## Text extract
---

In re Martin

209 Pa. 266 | Pa. | 1904

Per Curiam,

This was a petition by fifty coal miners asking the court “ to revoke the appointment of James Martin to the office of mine inspector.” .

The ground of the petition is stated in general to be “ that *273the same James Martin is incompetent ” (meaning ineligible) “ to perform the duties of the said office for causes that existed prior to his appointment, viz.” specifying first, that Martin did not appear before the board of examiners in June, 1908, the last examination before his appointment as required by the act- of June 8, 1901, and did not file the required certificate from the board; second, that Martin was passed at the examination in 1902 by the lowest possible average to qualify him, was a candidate at the next general election and was defeated; third, that Martin’s certificate of examination in 1902 was never filed in the county commissioner’s office as required by law; fourth, that the court had no authority to fill the vacancy to which Martin was appointed ; and fifth, that “ wanting the confidence and co-operation of the men employed in the mines ” Martin cannot “ effectively or efficiently perform the duties of the office.”

---

## Data listing
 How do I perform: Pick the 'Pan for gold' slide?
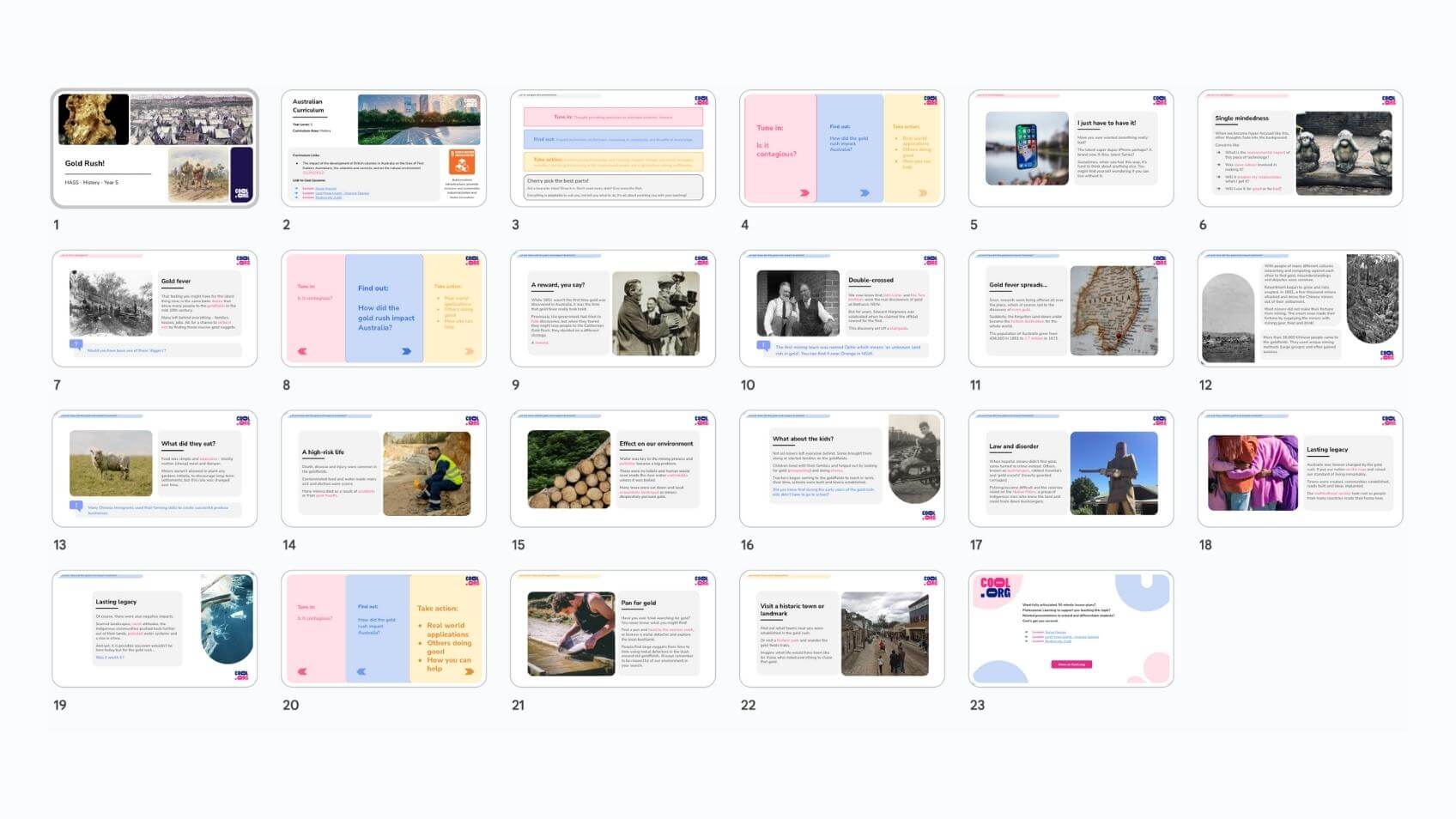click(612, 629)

---

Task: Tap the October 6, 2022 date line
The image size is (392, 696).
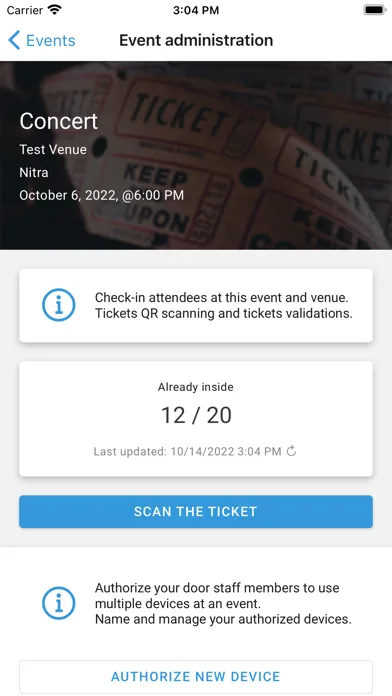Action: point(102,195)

---

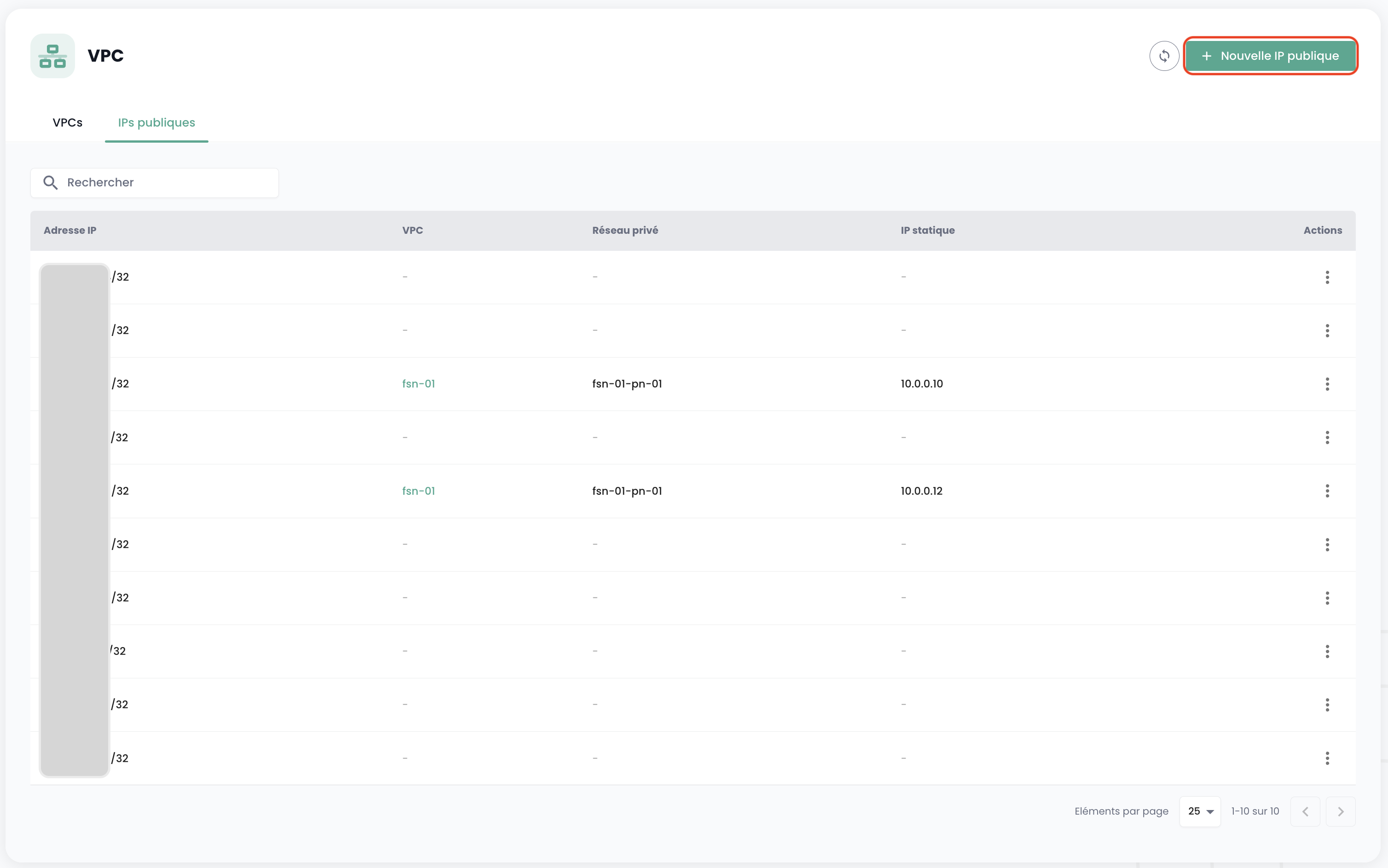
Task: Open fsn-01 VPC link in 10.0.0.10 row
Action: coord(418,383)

---

## Tasks for this exercise
a - According to the court opinion, how many coal miners signed the petition?
b - In the entries, reproduce everything from the line containing "Task: Tap the October 6, 2022 date line" down to the line containing "Action: point(102,195)", including both of those lines, and omit the pictures.

## Replies
a - Fifty coal miners.

b -
Task: Tap the October 6, 2022 date line
The image size is (392, 696).
Action: point(102,195)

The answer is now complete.